Un movimiento telúrico de magnitud significativa se registró en Chiapas, sin reportes de afectaciones o riesgos de tsunamis, y con activación de alertas en la zona.
Este viernes, un sismo de magnitud 5.8 se sintió en distintas localidades del estado de Chiapas, ocurriendo aproximadamente a las 14:06 horas. El epicentro se ubicó a unos 12 kilómetros al noreste de Huixtla, en una zona cercana a la frontera con Guatemala. El movimiento tuvo una profundidad estimada entre 125 y 137 kilómetros, lo que moderó su impacto en superficie.
Habitantes de Huixtla y otras comunidades cercanas reportaron la activación de las alarmas sísmicas, y algunas compartieron en redes sociales los sonidos generados por los sistemas de alerta. Hasta ahora, no se han registrado daños materiales ni afectaciones graves en infraestructura o población. La coordinación nacional de protección civil descartó riesgos asociados a variaciones en el nivel del mar, garantizando que no se esperan efectos en las zonas costeras cercanas ni en las operaciones portuarias. Este fenómeno refuerza la importancia de mantener protocolos de seguridad en regiones sísmicas, donde eventos de esta naturaleza son relativamente frecuentes y requieren una respuesta rápida y coordinada para garantizar la protección de la ciudadanía.

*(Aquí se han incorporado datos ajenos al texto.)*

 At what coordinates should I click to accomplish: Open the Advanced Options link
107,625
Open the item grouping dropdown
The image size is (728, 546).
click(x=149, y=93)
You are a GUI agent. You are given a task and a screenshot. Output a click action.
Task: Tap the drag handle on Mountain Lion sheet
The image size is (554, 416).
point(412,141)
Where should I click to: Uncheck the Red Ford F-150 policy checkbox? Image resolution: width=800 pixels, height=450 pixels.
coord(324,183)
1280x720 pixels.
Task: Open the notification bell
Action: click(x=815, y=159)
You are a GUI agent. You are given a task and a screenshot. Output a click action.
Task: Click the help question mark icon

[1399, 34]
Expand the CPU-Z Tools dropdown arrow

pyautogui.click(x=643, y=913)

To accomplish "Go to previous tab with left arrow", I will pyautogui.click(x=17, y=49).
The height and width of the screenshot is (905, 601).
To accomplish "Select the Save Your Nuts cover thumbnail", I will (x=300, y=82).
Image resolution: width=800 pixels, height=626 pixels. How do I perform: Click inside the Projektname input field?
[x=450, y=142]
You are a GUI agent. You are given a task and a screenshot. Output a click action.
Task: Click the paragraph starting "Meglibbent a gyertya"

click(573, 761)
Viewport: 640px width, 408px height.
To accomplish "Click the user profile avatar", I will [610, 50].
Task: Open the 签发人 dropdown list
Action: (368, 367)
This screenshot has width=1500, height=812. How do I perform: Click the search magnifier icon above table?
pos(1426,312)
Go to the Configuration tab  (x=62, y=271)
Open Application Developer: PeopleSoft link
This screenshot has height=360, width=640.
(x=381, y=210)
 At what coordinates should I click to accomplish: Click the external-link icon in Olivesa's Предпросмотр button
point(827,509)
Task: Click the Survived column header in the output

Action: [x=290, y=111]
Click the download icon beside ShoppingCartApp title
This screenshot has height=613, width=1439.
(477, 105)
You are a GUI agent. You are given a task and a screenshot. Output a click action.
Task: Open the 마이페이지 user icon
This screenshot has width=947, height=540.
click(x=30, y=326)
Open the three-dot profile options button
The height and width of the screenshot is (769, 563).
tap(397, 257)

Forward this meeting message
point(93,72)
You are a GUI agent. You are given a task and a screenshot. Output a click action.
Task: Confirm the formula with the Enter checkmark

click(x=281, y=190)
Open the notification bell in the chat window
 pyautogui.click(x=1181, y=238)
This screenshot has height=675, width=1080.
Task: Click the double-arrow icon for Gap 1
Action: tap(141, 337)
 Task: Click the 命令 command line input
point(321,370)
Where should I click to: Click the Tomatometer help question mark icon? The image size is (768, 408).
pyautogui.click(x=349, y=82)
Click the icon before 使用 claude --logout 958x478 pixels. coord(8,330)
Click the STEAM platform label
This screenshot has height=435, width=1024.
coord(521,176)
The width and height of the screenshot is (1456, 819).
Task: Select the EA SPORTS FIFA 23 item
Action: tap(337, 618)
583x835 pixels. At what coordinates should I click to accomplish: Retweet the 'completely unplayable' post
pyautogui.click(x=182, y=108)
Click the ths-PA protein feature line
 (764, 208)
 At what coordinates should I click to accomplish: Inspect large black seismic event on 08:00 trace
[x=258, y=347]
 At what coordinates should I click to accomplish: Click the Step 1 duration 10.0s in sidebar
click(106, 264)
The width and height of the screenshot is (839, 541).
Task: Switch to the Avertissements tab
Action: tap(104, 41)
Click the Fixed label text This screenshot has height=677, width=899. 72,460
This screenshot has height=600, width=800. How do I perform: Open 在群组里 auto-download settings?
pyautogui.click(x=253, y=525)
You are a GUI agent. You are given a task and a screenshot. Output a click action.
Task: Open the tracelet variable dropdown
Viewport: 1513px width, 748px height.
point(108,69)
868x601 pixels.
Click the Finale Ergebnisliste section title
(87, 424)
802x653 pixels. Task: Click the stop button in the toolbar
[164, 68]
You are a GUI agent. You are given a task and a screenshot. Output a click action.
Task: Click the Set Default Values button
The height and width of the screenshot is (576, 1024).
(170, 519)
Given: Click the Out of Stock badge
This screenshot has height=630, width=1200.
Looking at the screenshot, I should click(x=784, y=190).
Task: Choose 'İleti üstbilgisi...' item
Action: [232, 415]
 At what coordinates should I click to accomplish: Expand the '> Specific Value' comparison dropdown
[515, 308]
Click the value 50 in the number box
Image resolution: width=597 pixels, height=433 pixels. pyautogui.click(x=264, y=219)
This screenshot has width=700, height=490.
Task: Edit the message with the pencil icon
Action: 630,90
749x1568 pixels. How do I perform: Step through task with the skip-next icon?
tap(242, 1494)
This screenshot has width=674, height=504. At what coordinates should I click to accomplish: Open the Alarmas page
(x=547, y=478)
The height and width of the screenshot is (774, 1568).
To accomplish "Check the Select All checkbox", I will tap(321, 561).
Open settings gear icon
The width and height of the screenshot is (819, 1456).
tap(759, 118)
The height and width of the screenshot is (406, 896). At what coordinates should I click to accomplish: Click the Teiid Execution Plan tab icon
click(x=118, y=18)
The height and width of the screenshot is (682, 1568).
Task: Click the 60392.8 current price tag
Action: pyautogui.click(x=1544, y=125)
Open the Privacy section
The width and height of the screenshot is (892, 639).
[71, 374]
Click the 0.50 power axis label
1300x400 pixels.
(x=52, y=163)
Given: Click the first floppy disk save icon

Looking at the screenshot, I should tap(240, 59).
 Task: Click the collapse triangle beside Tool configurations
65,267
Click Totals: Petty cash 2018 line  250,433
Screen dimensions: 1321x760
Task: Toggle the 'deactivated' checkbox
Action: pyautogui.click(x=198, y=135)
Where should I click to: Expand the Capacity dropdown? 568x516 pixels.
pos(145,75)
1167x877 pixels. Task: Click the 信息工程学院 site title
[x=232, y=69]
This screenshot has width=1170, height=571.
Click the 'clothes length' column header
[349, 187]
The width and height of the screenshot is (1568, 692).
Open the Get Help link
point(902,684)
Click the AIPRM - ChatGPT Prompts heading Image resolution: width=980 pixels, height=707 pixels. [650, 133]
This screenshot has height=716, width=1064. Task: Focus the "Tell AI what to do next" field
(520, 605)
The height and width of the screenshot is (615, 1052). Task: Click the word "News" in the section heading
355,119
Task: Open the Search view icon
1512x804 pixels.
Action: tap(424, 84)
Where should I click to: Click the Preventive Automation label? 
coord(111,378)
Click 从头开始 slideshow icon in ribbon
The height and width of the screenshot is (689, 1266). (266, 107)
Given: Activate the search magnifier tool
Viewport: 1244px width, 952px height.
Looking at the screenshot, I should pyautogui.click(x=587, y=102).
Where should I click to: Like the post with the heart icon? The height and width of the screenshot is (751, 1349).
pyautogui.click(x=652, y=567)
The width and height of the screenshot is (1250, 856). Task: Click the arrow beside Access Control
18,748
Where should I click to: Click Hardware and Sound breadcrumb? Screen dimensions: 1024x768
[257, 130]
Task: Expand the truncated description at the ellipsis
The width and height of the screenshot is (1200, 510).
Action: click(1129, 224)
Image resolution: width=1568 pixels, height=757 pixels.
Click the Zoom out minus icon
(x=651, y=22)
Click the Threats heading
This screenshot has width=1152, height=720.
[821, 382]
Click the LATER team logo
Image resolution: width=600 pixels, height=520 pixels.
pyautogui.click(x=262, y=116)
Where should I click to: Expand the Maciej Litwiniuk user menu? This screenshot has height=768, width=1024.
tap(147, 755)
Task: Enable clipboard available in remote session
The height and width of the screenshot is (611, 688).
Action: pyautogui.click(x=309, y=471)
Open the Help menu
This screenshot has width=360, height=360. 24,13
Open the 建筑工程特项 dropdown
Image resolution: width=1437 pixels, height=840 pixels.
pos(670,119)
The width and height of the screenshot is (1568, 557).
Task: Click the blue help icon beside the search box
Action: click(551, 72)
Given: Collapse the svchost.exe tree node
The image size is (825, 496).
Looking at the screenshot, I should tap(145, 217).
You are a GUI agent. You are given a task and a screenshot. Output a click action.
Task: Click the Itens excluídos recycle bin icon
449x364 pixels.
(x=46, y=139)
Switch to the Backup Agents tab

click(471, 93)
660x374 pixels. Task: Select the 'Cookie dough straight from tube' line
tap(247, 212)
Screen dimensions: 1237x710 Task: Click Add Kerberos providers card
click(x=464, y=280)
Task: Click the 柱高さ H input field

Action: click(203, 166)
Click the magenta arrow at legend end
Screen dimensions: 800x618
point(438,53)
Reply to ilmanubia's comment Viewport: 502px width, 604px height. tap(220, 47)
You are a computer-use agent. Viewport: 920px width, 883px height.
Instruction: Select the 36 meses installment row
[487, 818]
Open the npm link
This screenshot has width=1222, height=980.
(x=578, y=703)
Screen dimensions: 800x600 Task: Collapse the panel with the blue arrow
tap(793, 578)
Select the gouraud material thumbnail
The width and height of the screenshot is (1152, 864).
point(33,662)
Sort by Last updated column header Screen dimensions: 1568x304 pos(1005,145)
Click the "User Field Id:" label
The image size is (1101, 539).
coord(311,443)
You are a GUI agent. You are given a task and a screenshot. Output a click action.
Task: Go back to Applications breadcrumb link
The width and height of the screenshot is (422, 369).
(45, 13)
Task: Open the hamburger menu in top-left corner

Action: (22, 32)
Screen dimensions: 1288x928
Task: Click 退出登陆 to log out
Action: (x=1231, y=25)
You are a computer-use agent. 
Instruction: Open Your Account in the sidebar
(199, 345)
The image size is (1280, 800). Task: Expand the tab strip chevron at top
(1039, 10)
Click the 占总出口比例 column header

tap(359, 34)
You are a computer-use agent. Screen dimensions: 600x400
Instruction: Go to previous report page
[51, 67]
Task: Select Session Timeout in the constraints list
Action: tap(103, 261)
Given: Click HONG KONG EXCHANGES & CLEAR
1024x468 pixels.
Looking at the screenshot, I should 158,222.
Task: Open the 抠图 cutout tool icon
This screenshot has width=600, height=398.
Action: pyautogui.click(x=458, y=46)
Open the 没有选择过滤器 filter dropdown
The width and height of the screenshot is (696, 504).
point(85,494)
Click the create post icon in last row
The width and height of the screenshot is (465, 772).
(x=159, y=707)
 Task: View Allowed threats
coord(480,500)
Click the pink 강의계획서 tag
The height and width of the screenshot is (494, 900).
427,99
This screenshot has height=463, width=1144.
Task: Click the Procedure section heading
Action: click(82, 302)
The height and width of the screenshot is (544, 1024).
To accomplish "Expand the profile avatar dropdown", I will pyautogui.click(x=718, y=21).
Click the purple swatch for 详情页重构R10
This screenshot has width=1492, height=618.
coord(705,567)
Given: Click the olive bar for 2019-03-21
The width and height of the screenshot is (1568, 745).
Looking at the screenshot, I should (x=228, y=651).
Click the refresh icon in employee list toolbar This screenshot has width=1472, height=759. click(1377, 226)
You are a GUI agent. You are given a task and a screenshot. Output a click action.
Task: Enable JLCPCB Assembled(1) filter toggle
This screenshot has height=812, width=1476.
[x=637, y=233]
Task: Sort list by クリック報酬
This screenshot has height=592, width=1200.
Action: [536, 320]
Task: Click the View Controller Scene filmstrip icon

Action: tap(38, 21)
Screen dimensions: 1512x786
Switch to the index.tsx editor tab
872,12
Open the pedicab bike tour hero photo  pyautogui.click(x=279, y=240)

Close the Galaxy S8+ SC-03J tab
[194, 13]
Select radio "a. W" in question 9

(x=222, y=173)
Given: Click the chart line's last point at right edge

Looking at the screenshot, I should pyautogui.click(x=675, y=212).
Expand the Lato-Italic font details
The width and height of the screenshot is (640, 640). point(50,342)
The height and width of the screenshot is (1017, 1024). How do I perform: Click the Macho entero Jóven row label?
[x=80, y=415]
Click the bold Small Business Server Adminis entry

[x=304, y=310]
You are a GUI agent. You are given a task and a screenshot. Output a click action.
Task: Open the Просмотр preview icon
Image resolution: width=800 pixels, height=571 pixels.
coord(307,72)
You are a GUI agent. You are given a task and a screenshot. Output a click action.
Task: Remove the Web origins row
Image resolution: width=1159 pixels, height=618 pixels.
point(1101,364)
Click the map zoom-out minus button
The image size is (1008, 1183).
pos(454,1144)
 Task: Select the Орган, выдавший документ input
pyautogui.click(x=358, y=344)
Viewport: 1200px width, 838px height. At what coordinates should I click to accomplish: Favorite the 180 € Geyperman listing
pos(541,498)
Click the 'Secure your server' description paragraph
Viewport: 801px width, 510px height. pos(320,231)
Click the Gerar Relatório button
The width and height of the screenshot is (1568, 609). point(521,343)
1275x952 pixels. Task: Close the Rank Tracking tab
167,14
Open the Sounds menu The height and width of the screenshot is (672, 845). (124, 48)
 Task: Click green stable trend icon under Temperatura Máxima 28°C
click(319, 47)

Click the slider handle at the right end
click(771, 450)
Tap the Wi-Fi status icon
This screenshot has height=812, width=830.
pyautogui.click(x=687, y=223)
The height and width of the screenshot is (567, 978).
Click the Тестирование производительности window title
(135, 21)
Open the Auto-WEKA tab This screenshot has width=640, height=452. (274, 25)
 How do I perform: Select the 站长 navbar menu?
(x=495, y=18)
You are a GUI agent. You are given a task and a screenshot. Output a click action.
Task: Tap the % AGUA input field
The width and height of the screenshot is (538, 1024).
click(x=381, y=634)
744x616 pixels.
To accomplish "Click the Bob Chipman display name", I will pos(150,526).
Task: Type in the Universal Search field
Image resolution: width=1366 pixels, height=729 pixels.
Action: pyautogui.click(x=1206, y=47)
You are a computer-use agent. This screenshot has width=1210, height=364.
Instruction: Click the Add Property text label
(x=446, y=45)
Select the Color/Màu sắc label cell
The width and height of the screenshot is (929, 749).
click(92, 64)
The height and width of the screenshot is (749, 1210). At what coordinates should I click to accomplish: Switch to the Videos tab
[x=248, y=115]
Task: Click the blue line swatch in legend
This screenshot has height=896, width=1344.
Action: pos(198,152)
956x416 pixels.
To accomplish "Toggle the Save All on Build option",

En un contexto más amplio, este sismo evidencia la actividad sísmica frecuente en la región del sur de México, situada en una zona de alta interacción tectónica entre varias placas. La vigilancia constante y acciones preventivas son esenciales para reducir riesgos potenciales en zonas vulnerables. La presencia de tantas comunidades en terrenos sísmicamente activos hace indispensable una cultura de preparación y respuesta efectiva para minimizar el impacto ante futuros eventos.